A Fight for Rule of Law in an Unlawful System
All six student demands aim to strengthen legal accountability and democratic governance—everything Vučić’s system resists.
But once they announced a student electoral list, the pressure intensified. The regime’s media machine immediately began its predictable tactics: spins, half-truths, and manufactured scandals designed to destroy public trust.
In a media landscape captured by Vučić, any small student mistake becomes a headline; any regime crime disappears in silence.
Danger of Emotional, Uncritical Support
The students enjoy deep support, but this admiration carries a risk: emotional voting without scrutiny, the same blind loyalty that has sustained Vučić’s dominance.
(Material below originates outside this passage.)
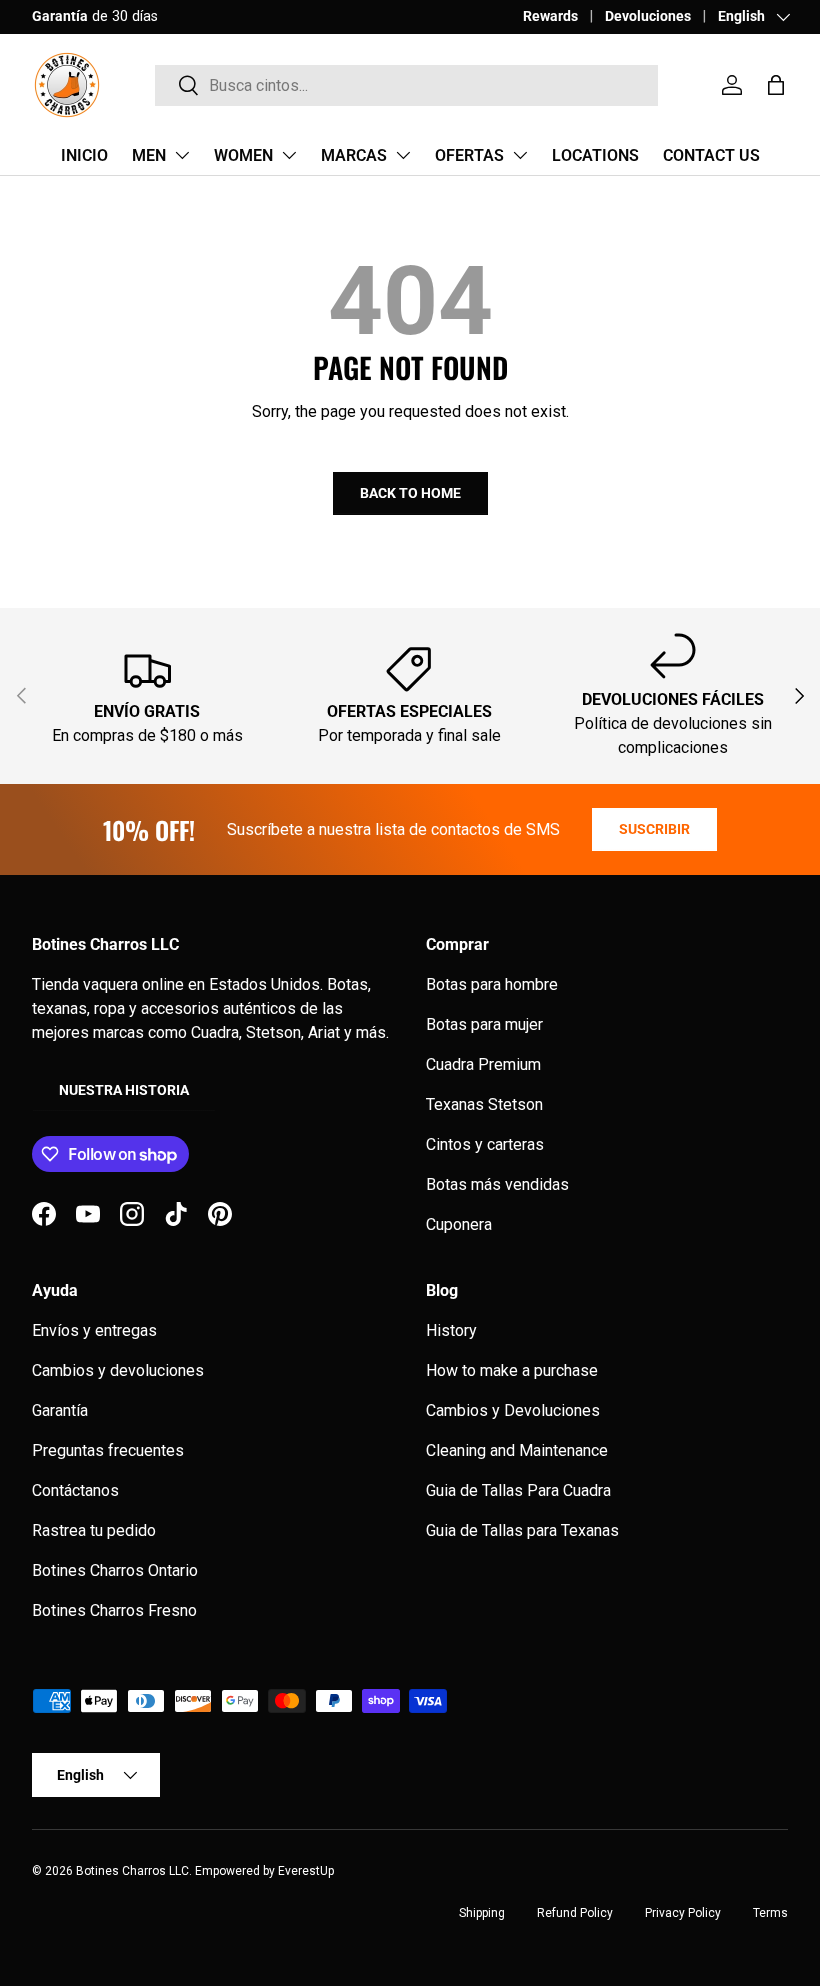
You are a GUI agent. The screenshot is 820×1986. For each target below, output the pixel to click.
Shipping (482, 1913)
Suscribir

We still know almost nothing about the student list’s program. Supporting it “no matter what” repeats the very mechanisms of authoritarian politics:
charismatic trust, uncritical loyalty, and a belief in saviors instead of institutions.
This is precisely the political culture that allowed Vučić to build his unchecked power in the first place.
A Movement at a Crossroads
Students inspired unity, empathy, and civic awakening—but recent moves toward nationalist symbolism and support for military displays raise valid questions about direction and coherence.
Vučić has long relied on nationalism and fear to maintain power. The student movement must avoid being drawn into that gravitational field.
To remain a democratic alternative, students must preserve their original foundations: justice, transparency, accountability, and civic unity.
Conclusion: Serbia Needs Change — But Not Another Political Cult
Serbia urgently needs political renewal. The student movement has been the clearest symbol of that hope. But blind support, even for a promising new list, risks reproducing the same authoritarian patterns Vučić has perfected.
The task now is not simply to oppose Vučić, but to break the political culture he created—one based on fear, personality rule, and unquestioned loyalty.
Serbia deserves better:
not another political savior, but a political system that does not need one.